Goal of the exercise ::
From the entries below, copy exactly the lines from the one that contains "The width and height of the screenshot is (666, 366)." through the one that contains "Given: Click the purple SMS channel dot", both included, and only those.

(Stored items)
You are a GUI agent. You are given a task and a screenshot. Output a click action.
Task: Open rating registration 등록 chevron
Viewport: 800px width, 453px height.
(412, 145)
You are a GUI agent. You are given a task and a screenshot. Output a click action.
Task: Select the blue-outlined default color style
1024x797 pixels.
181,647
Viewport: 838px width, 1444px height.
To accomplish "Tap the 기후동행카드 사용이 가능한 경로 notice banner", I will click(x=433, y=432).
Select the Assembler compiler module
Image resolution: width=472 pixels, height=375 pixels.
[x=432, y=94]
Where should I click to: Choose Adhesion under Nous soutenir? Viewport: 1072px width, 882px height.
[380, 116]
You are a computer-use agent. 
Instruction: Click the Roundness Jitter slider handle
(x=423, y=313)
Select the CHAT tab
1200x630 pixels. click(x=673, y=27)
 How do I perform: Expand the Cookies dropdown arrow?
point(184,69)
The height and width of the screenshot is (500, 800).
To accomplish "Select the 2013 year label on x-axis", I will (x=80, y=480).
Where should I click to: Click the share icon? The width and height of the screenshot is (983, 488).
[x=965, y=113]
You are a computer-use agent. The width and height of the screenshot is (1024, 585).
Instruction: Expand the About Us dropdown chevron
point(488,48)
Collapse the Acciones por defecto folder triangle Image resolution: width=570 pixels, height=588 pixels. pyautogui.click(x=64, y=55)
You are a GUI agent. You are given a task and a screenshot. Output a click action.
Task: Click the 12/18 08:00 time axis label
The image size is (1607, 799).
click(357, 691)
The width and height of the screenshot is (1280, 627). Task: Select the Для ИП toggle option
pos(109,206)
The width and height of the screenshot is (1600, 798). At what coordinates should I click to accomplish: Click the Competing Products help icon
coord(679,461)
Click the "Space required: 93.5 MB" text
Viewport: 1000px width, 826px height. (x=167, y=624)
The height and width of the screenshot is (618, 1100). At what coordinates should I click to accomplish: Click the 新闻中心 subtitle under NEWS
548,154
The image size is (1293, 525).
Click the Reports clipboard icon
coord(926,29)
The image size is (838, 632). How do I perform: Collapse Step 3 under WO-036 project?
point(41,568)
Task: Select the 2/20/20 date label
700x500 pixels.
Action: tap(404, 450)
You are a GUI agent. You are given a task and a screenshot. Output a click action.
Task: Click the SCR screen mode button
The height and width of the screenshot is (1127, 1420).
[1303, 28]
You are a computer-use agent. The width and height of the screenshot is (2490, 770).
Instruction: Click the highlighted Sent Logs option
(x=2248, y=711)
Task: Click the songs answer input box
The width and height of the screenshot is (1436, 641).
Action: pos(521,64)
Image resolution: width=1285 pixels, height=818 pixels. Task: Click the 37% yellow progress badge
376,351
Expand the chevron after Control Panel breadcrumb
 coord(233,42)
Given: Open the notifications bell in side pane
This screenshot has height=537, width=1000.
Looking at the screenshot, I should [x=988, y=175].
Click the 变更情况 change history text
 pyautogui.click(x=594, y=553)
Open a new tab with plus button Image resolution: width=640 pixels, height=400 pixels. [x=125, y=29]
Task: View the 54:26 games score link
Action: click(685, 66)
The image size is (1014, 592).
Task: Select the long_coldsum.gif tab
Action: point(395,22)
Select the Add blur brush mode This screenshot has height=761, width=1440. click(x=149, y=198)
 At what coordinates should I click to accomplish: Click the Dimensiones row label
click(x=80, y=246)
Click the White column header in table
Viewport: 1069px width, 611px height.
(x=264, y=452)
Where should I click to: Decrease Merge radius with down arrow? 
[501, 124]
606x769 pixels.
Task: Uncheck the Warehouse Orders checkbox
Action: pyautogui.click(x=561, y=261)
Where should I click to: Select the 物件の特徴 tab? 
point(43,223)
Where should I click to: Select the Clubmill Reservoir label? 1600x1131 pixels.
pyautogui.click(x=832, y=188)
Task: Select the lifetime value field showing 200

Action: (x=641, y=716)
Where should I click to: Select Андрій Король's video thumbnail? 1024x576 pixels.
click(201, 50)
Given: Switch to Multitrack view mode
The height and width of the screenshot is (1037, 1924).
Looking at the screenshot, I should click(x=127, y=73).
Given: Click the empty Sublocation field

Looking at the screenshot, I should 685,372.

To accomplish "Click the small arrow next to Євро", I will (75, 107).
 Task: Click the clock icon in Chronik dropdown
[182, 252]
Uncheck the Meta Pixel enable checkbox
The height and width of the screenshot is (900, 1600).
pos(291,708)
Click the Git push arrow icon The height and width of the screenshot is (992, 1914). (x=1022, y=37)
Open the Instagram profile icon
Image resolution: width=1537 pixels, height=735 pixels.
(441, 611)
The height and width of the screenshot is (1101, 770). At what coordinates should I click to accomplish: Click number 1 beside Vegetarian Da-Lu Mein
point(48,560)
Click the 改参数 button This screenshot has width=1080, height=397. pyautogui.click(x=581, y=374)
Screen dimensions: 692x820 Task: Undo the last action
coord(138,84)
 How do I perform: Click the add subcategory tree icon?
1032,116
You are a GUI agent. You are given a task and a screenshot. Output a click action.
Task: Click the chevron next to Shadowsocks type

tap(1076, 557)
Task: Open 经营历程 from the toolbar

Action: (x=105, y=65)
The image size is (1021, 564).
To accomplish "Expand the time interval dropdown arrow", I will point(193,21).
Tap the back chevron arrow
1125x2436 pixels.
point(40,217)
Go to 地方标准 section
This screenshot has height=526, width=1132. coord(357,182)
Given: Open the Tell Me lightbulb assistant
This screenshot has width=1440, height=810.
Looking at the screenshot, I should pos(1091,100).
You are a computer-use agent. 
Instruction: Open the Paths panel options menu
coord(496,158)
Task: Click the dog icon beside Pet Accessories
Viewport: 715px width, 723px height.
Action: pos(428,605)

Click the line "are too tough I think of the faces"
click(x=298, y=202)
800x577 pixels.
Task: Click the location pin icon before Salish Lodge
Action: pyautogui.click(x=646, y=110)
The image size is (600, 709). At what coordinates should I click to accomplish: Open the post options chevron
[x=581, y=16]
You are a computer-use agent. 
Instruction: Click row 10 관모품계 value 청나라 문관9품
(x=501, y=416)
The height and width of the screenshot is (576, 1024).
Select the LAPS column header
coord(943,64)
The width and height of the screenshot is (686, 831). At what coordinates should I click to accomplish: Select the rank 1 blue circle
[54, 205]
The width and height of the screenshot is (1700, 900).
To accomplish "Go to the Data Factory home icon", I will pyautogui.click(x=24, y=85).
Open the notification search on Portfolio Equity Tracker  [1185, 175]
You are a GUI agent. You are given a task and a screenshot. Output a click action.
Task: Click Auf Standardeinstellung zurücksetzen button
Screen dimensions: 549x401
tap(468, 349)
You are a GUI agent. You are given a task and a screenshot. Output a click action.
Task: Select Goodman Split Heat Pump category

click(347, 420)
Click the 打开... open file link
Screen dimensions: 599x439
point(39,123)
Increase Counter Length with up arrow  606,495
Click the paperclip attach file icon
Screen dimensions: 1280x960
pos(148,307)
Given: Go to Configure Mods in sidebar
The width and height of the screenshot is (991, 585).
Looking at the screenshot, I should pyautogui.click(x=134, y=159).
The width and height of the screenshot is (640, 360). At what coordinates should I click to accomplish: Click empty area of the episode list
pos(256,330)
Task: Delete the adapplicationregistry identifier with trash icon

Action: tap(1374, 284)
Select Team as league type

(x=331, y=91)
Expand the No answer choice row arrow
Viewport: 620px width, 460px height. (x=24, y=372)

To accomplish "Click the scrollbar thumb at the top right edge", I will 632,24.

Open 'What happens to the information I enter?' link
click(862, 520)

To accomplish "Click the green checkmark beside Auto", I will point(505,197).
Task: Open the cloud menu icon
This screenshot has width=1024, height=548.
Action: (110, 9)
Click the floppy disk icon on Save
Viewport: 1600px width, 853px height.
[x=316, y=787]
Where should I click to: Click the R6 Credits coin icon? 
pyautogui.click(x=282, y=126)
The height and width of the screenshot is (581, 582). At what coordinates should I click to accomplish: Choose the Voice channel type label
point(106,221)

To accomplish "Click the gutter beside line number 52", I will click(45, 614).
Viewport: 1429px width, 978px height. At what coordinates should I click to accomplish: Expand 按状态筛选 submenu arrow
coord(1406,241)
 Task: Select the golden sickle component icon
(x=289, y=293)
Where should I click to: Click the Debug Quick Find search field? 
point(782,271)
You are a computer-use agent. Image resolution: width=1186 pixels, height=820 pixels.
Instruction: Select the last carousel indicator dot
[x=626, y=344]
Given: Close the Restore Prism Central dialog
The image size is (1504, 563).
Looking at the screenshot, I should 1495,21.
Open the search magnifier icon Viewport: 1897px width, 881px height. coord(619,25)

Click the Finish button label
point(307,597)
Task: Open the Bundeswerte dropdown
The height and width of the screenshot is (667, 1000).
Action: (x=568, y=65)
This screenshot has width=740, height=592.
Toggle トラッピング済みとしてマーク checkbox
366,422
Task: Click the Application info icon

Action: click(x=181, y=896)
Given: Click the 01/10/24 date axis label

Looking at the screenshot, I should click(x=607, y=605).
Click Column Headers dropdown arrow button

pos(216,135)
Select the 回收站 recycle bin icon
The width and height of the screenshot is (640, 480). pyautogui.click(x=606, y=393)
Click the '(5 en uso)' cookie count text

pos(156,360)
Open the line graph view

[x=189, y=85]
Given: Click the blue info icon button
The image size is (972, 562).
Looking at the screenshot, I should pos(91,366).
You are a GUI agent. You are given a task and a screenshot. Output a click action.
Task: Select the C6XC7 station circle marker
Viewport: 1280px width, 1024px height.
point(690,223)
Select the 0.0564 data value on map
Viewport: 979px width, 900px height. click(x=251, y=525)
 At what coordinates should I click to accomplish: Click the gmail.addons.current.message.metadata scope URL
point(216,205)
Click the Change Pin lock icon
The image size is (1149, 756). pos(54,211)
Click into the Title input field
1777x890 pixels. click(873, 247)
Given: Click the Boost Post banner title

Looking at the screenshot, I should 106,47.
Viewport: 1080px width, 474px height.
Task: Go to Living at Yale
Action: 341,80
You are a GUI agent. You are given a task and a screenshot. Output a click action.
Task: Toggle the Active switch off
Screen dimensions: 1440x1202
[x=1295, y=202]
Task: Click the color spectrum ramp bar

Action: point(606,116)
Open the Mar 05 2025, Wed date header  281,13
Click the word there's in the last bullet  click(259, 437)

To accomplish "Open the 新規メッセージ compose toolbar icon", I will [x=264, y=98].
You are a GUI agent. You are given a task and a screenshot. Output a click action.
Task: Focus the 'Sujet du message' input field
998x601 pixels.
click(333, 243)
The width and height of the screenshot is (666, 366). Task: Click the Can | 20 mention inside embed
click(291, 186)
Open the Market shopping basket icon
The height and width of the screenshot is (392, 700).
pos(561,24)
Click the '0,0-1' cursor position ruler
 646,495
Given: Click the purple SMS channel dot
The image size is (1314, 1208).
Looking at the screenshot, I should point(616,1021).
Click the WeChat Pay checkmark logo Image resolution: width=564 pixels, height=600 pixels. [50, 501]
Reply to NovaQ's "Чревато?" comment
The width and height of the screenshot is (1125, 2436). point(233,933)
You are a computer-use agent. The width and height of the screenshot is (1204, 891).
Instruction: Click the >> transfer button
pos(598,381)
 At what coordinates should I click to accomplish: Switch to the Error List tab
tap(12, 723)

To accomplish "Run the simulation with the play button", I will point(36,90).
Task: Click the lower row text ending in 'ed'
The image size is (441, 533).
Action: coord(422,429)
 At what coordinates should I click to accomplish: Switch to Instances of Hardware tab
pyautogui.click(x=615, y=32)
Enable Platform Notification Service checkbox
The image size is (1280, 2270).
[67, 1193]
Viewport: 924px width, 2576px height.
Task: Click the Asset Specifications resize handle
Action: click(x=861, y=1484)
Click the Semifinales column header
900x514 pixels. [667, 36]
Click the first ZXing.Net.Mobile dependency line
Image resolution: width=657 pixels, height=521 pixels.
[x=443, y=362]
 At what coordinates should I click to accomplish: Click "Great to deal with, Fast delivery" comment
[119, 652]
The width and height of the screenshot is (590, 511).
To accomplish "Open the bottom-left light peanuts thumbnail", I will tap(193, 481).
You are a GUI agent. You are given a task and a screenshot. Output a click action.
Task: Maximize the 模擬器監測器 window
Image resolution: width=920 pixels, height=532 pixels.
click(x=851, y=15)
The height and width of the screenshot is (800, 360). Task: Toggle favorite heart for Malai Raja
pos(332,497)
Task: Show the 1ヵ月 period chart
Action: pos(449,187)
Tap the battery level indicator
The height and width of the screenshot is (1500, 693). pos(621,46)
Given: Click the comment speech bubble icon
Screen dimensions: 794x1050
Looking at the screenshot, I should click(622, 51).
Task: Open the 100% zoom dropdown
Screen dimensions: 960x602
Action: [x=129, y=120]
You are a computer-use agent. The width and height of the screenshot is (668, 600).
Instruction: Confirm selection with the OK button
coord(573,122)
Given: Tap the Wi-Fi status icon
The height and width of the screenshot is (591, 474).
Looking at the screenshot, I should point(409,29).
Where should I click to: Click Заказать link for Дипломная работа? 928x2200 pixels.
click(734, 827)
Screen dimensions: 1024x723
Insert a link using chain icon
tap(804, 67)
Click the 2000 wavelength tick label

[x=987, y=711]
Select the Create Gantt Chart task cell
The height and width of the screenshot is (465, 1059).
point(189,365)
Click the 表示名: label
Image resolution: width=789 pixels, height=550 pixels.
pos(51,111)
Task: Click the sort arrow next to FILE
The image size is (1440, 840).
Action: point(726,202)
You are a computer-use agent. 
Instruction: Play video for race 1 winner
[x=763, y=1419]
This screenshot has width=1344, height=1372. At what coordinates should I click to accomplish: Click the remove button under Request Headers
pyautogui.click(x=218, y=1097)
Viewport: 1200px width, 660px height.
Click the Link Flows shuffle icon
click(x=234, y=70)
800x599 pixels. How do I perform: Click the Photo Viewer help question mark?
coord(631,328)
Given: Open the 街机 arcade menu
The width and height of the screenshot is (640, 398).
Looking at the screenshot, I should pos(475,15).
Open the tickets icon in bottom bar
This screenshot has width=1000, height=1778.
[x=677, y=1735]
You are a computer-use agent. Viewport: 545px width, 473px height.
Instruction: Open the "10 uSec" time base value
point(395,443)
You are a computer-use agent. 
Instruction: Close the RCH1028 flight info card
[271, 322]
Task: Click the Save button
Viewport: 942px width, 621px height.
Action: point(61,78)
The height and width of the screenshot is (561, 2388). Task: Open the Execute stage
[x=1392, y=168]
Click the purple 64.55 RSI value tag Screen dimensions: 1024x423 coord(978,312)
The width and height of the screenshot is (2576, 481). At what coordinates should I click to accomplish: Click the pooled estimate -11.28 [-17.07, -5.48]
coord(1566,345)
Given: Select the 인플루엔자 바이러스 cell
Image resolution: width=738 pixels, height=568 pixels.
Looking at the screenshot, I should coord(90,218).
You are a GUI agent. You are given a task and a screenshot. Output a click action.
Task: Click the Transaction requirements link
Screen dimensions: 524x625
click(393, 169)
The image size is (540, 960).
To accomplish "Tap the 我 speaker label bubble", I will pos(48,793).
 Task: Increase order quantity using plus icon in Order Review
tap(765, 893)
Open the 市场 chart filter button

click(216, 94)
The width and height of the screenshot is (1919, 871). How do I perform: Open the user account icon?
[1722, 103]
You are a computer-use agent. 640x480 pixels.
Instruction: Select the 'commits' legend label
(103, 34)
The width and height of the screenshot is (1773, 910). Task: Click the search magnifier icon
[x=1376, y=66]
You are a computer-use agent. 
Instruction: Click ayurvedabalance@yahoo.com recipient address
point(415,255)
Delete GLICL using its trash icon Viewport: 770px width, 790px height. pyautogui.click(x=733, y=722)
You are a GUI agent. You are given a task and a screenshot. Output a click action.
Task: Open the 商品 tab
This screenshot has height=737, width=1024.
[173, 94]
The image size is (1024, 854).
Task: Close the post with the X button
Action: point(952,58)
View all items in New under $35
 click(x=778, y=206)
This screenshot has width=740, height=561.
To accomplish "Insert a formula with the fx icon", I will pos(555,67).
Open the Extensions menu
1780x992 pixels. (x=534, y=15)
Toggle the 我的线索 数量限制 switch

Result of the task ::
The width and height of the screenshot is (666, 366). Task: Click the Can | 20 mention inside embed
click(291, 186)
Open the Market shopping basket icon
The height and width of the screenshot is (392, 700).
pos(561,24)
Click the '0,0-1' cursor position ruler
 646,495
Given: Click the purple SMS channel dot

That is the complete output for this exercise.